[Collected data entries]
Segment Open
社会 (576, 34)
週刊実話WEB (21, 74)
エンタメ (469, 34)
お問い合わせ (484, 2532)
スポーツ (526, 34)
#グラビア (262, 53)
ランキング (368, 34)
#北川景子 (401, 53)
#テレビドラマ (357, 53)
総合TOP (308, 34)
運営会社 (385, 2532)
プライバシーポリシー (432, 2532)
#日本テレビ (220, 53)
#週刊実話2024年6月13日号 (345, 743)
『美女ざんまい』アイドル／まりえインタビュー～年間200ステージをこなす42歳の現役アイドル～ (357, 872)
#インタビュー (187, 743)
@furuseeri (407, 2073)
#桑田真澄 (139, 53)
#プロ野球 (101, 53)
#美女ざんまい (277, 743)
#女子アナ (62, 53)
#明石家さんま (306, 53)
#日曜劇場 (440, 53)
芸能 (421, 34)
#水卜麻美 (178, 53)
Segment Closed
» Goal of the exercise: From the records above, extract every entry exactly as given.

» Task response:
社会 (576, 34)
週刊実話WEB (21, 74)
エンタメ (469, 34)
お問い合わせ (484, 2532)
スポーツ (526, 34)
#グラビア (262, 53)
ランキング (368, 34)
#北川景子 (401, 53)
#テレビドラマ (357, 53)
総合TOP (308, 34)
運営会社 (385, 2532)
プライバシーポリシー (432, 2532)
#日本テレビ (220, 53)
#週刊実話2024年6月13日号 (345, 743)
『美女ざんまい』アイドル／まりえインタビュー～年間200ステージをこなす42歳の現役アイドル～ (357, 872)
#インタビュー (187, 743)
@furuseeri (407, 2073)
#桑田真澄 (139, 53)
#プロ野球 (101, 53)
#美女ざんまい (277, 743)
#女子アナ (62, 53)
#明石家さんま (306, 53)
#日曜劇場 (440, 53)
芸能 (421, 34)
#水卜麻美 (178, 53)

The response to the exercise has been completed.